At any rate, APS does give some really nice options for adaptive subdivision. In addition to distance to camera, For example, you can set the subdivision higher based on incidence angle, so the edge on view has more subdivision than the face view, where bump mapping looks good enough on it's own. You can also set the subdivision level lower for polys behind the camera, so you aren't creating a bunch of polys that won't be seen.
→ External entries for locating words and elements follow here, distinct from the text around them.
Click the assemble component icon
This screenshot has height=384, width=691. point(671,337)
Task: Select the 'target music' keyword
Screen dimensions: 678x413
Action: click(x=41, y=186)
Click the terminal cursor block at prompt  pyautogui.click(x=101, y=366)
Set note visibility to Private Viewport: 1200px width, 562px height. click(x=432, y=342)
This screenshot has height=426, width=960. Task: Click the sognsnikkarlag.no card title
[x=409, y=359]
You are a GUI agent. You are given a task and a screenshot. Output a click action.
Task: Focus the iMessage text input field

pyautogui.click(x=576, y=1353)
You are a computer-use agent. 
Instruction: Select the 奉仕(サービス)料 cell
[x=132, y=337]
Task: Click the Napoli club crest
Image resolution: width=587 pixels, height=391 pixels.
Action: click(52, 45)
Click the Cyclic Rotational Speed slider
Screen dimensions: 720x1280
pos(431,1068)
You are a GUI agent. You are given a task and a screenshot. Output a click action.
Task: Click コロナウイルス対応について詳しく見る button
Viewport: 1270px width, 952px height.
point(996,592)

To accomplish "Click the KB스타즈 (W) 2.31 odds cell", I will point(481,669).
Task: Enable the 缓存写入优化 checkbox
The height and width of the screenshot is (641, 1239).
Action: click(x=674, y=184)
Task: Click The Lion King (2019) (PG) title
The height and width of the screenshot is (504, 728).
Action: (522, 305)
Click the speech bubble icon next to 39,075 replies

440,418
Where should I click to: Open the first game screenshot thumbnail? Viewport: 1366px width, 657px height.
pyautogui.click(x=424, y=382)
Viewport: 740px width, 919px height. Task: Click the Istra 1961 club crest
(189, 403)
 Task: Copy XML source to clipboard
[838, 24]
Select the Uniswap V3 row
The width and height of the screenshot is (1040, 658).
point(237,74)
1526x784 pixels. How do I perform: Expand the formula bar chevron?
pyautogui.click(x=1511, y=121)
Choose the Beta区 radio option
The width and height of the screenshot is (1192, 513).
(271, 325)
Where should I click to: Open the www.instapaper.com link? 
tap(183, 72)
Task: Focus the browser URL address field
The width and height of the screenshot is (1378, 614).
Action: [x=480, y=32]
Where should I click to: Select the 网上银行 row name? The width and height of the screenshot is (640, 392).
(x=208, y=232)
The one thing that does bum me out is that it only works on subdivision surfaces. The funny thing is, back at Siggraph, when they were just demoing it as a plugin, it worked on any mesh. When they integrated it, this ability was lost. According to someone I talked to about it, the plugin would convert the mesh to a CC surface anyways, but it was still neat that you could apply it to any mesh, not just a subdivision surface.

Eric

Earl
05-31-2006, 10:39 PM
APS is brand new to LightWave. I would be very surprised if we didn't see some pretty amazing enhancements to it in either the 9.x cycle or in LW 10. Things such as iterative subdivision or perhaps some cool way to handle the memory of the mesh without requiring loads of RAM. NewTek's got some really bright guys working on LightWave now. :D

ericsmith
05-31-2006, 11:09 PM
What is "iterative subdivision"?

Eric

Lightwolf
06-01-2006, 12:49 AM
What is "iterative subdivision"?

- subdivide a polygon
- check if it has reached a (user supplied) limit
- repeat if it hasn't reached the limit

That's it...

Cheers,
Mike

Earl
06-01-2006, 09:30 AM
What is "iterative subdivision"?

Eric
Currently if you have a single large polygon and you want to use it for a landscape that is subdivided more in the foreground and less in the background you cannot accomplish this with APS - unless the mesh that makes up the landscape is already subdivided to an extent. A single polygon will always subdivide evenly with the current APS system. Iterative subdivision would allow the renderer to subdivide the polygon once, then check to see if your specified division settings are met and if not subdivide only the areas that still need more division.

And as Mike said, it would iterate as necessary.

wacom
06-01-2006, 11:08 AM
Well even in the beta the amount of memeory use by APS has greatly improved. I hope and have faith it will get even better.